With a location as iconic as Jewel, it is an "image booster" for the brand as it is showcased in the "right setting", noted the Hong Kong-based executive. Singapore is an ideal test bed for new concepts and products for the brand, he added.

"At Jewel, we get travel traffic from around the world," he said. "When you do something in Singapore, you get noticed by the right people."

Samsonite Black Label is the brand's high-end range that appeals to luxury or business travellers, while American Tourister appeals more to millennials and families with a more affordable price point.

As a regional gateway, Singapore counts among Samsonite's key markets, Mr Dutta said.

"Airports matter when it comes to expansion," he explained. "Likewise in Hong Kong, these are the hubs where travellers go through - that is another reason why Jewel is very important to us."

Satish Peerubandi, general manager of Samsonite Singapore, Malaysia, Philippines and Indochina, said that Singapore has registered double-digit revenue growth in the past three years.

He attributes this to the strength of their brands and the robustness of Singapore's economy, which has also seen record levels of tourism.

E-commerce sales - which currently make up about 8 per cent of Singapore's revenue - are also expected to pick up pace and further lift sales, Mr Peerubandi said.

He added: "We have had a fantastic three years, and I don't see why we cannot continue this trend in 2019."

For the whole of Asia-Pacific, Samsonite's main markets for the financial year ended 2018 are China, South Korea, Hong Kong, India, and Japan, with Singapore coming in eighth place.

Revenue from the Asia Pacific region (which includes the United Arab Emirates) amounted to US$1.32 billion for FY18, coming in a close second to the US$1.48 billion turnover seen in North America.

Mr Dutta is confident that there is still room to grow in Asia-Pacific, with its large population and growing middle class.

"Asia's story has hardly been told - I think we are not even covering 10 per cent of that (potential)," he said. "Asia will definitely be a growth engine for a long time."

This is also where Samsonite's multi-brand portfolio comes into play. With the diversity in Asia, ranging from developed markets such as Japan to the developing countries in Asean, there are brands catering for every kind of need, he said.

For example, the American Tourister brand is the big player in Asean region, rather than the higher-end Samsonite and Tumi labels, he explained. In Japan, it is the reverse.

With the rise of Asia as the next biggest market for Samsonite, it has also started to tailor-make products specifically for the Asian consumer, instead of just pushing out the same products to the whole world.

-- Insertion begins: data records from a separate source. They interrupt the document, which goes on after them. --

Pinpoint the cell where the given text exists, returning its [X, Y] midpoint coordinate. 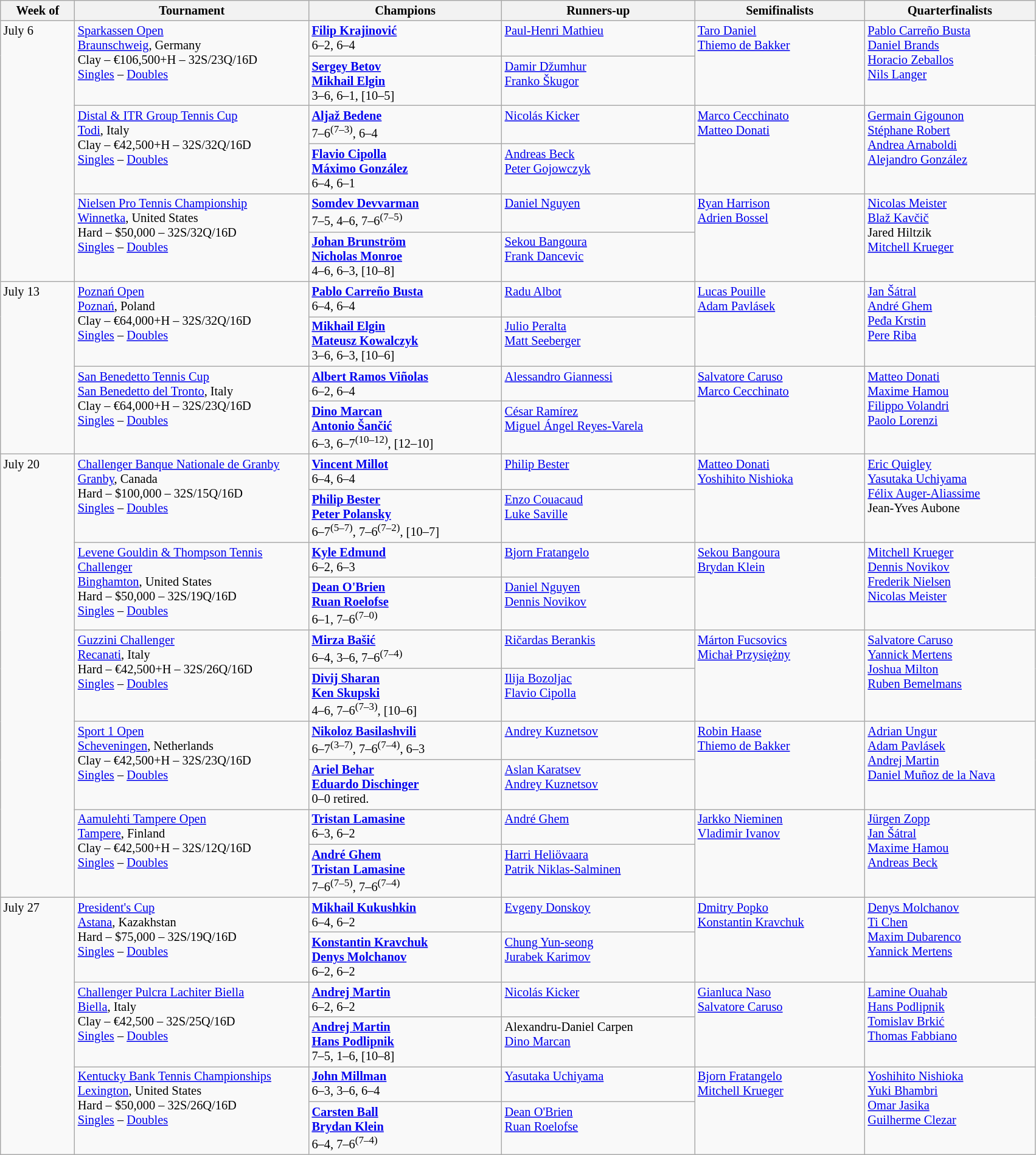
Ryan Harrison Adrien Bossel [780, 237]
Matteo Donati Maxime Hamou Filippo Volandri Paolo Lorenzi [950, 410]
Mirza Bašić6–4, 3–6, 7–6(7–4) [405, 650]
Distal & ITR Group Tennis CupTodi, Italy Clay – €42,500+H – 32S/32Q/16DSingles – Doubles [192, 150]
Bjorn Fratangelo Mitchell Krueger [780, 1111]
Robin Haase Thiemo de Bakker [780, 765]
Sekou Bangoura Frank Dancevic [599, 257]
Gianluca Naso Salvatore Caruso [780, 1024]
Nielsen Pro Tennis ChampionshipWinnetka, United States Hard – $50,000 – 32S/32Q/16DSingles – Doubles [192, 237]
President's CupAstana, Kazakhstan Hard – $75,000 – 32S/19Q/16DSingles – Doubles [192, 939]
Ariel Behar Eduardo Dischinger0–0 retired. [405, 785]
Jan Šátral André Ghem Peđa Krstin Pere Riba [950, 324]
Andrej Martin 6–2, 6–2 [405, 999]
Tristan Lamasine6–3, 6–2 [405, 827]
Dmitry Popko Konstantin Kravchuk [780, 939]
Radu Albot [599, 299]
Julio Peralta Matt Seeberger [599, 341]
San Benedetto Tennis CupSan Benedetto del Tronto, Italy Clay – €64,000+H – 32S/23Q/16DSingles – Doubles [192, 410]
Alexandru-Daniel Carpen Dino Marcan [599, 1042]
Salvatore Caruso Yannick Mertens Joshua Milton Ruben Bemelmans [950, 676]
André Ghem [599, 827]
Tournament [192, 10]
Divij Sharan Ken Skupski4–6, 7–6(7–3), [10–6] [405, 695]
Aljaž Bedene7–6(7–3), 6–4 [405, 124]
Denys Molchanov Ti Chen Maxim Dubarenco Yannick Mertens [950, 939]
André Ghem Tristan Lamasine7–6(7–5), 7–6(7–4) [405, 871]
Damir Džumhur Franko Škugor [599, 81]
Yoshihito Nishioka Yuki Bhambri Omar Jasika Guilherme Clezar [950, 1111]
Vincent Millot6–4, 6–4 [405, 471]
Ričardas Berankis [599, 650]
Taro Daniel Thiemo de Bakker [780, 63]
Sekou Bangoura Brydan Klein [780, 586]
Mitchell Krueger Dennis Novikov Frederik Nielsen Nicolas Meister [950, 586]
Alessandro Giannessi [599, 384]
Johan Brunström Nicholas Monroe 4–6, 6–3, [10–8] [405, 257]
Kentucky Bank Tennis ChampionshipsLexington, United States Hard – $50,000 – 32S/26Q/16DSingles – Doubles [192, 1111]
Nicolas Meister Blaž Kavčič Jared Hiltzik Mitchell Krueger [950, 237]
Sparkassen OpenBraunschweig, Germany Clay – €106,500+H – 32S/23Q/16DSingles – Doubles [192, 63]
Challenger Pulcra Lachiter BiellaBiella, Italy Clay – €42,500 – 32S/25Q/16DSingles – Doubles [192, 1024]
Carsten Ball Brydan Klein 6–4, 7–6(7–4) [405, 1128]
Andrey Kuznetsov [599, 741]
Salvatore Caruso Marco Cecchinato [780, 410]
Semifinalists [780, 10]
Nikoloz Basilashvili6–7(3–7), 7–6(7–4), 6–3 [405, 741]
Germain Gigounon Stéphane Robert Andrea Arnaboldi Alejandro González [950, 150]
Daniel Nguyen Dennis Novikov [599, 603]
Mikhail Kukushkin6–4, 6–2 [405, 915]
Somdev Devvarman7–5, 4–6, 7–6(7–5) [405, 213]
Flavio Cipolla Máximo González 6–4, 6–1 [405, 169]
Ilija Bozoljac Flavio Cipolla [599, 695]
Konstantin Kravchuk Denys Molchanov 6–2, 6–2 [405, 957]
Champions [405, 10]
César Ramírez Miguel Ángel Reyes-Varela [599, 428]
Sergey Betov Mikhail Elgin 3–6, 6–1, [10–5] [405, 81]
Daniel Nguyen [599, 213]
Enzo Couacaud Luke Saville [599, 516]
Week of [38, 10]
Pablo Carreño Busta Daniel Brands Horacio Zeballos Nils Langer [950, 63]
July 6 [38, 151]
Marco Cecchinato Matteo Donati [780, 150]
Albert Ramos Viñolas 6–2, 6–4 [405, 384]
Matteo Donati Yoshihito Nishioka [780, 498]
Lucas Pouille Adam Pavlásek [780, 324]
Aamulehti Tampere OpenTampere, Finland Clay – €42,500+H – 32S/12Q/16DSingles – Doubles [192, 853]
Philip Bester Peter Polansky 6–7(5–7), 7–6(7–2), [10–7] [405, 516]
July 20 [38, 675]
Kyle Edmund6–2, 6–3 [405, 560]
Andreas Beck Peter Gojowczyk [599, 169]
Mikhail Elgin Mateusz Kowalczyk 3–6, 6–3, [10–6] [405, 341]
Levene Gouldin & Thompson Tennis ChallengerBinghamton, United States Hard – $50,000 – 32S/19Q/16DSingles – Doubles [192, 586]
Paul-Henri Mathieu [599, 38]
Dean O'Brien Ruan Roelofse [599, 1128]
Filip Krajinović6–2, 6–4 [405, 38]
Aslan Karatsev Andrey Kuznetsov [599, 785]
Yasutaka Uchiyama [599, 1084]
Harri Heliövaara Patrik Niklas-Salminen [599, 871]
Quarterfinalists [950, 10]
Sport 1 OpenScheveningen, Netherlands Clay – €42,500+H – 32S/23Q/16DSingles – Doubles [192, 765]
Adrian Ungur Adam Pavlásek Andrej Martin Daniel Muñoz de la Nava [950, 765]
Andrej Martin Hans Podlipnik 7–5, 1–6, [10–8] [405, 1042]
Jarkko Nieminen Vladimir Ivanov [780, 853]
July 13 [38, 368]
Philip Bester [599, 471]
Lamine Ouahab Hans Podlipnik Tomislav Brkić Thomas Fabbiano [950, 1024]
Bjorn Fratangelo [599, 560]
July 27 [38, 1026]
Eric Quigley Yasutaka Uchiyama Félix Auger-Aliassime Jean-Yves Aubone [950, 498]
Pablo Carreño Busta 6–4, 6–4 [405, 299]
Dean O'Brien Ruan Roelofse 6–1, 7–6(7–0) [405, 603]
Runners-up [599, 10]
Challenger Banque Nationale de GranbyGranby, Canada Hard – $100,000 – 32S/15Q/16DSingles – Doubles [192, 498]
Jürgen Zopp Jan Šátral Maxime Hamou Andreas Beck [950, 853]
Poznań OpenPoznań, Poland Clay – €64,000+H – 32S/32Q/16DSingles – Doubles [192, 324]
Márton Fucsovics Michał Przysiężny [780, 676]
Evgeny Donskoy [599, 915]
John Millman 6–3, 3–6, 6–4 [405, 1084]
Dino Marcan Antonio Šančić 6–3, 6–7(10–12), [12–10] [405, 428]
Chung Yun-seong Jurabek Karimov [599, 957]
Guzzini ChallengerRecanati, Italy Hard – €42,500+H – 32S/26Q/16DSingles – Doubles [192, 676]
Output the (x, y) coordinate of the center of the cell containing the given text.  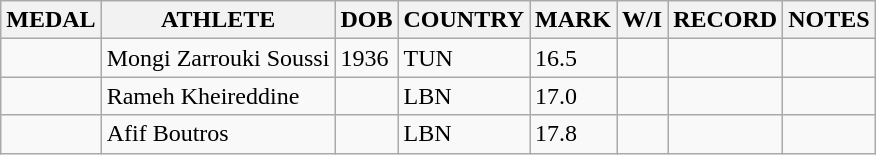
1936 (366, 58)
17.8 (574, 134)
Rameh Kheireddine (218, 96)
17.0 (574, 96)
RECORD (726, 20)
W/I (642, 20)
Afif Boutros (218, 134)
MEDAL (51, 20)
DOB (366, 20)
NOTES (829, 20)
ATHLETE (218, 20)
MARK (574, 20)
16.5 (574, 58)
TUN (464, 58)
Mongi Zarrouki Soussi (218, 58)
COUNTRY (464, 20)
Find where the given text appears and provide that cell's center as (x, y) coordinate. 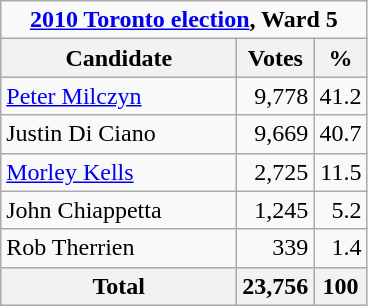
2010 Toronto election, Ward 5 (184, 20)
9,778 (276, 96)
11.5 (340, 172)
Justin Di Ciano (119, 134)
1,245 (276, 210)
Votes (276, 58)
Peter Milczyn (119, 96)
339 (276, 248)
23,756 (276, 286)
1.4 (340, 248)
Morley Kells (119, 172)
40.7 (340, 134)
5.2 (340, 210)
John Chiappetta (119, 210)
9,669 (276, 134)
2,725 (276, 172)
Rob Therrien (119, 248)
% (340, 58)
100 (340, 286)
Candidate (119, 58)
Total (119, 286)
41.2 (340, 96)
Search for the cell housing the specified text and yield its (x, y) center coordinate. 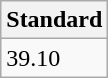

Samsonite's latest Polygon range is one that targets the Asian traveller in mind. As Asians tend to be bigger shoppers, the luggage's storage structure allows space to be maximised, says Mr Dutta. And because train travel is common in the region, the luggage also has a unique braking system on its wheels.

"These are all innovations that originate from needs in Asia," he added.

Mr Dutta remains optimistic on the growth prospects of the region's travel industry, despite looming dark clouds from the US-China trade war and slowing global growth.

There might be a pause in tourism due to diplomatic or economic considerations, but he said that the effects are likely to be minimal.

"In the longer time frame, people get used to it," he explained. "People are now much more resilient and travel is now a lot less impacted by economy and instances in various countries like terrorism."

The only challenge that he sees ahead is the ability to keep one step ahead of what consumers want. "It's all about innovation, innovation, innovation," he said. "Our only risk is if we ever stop innovating."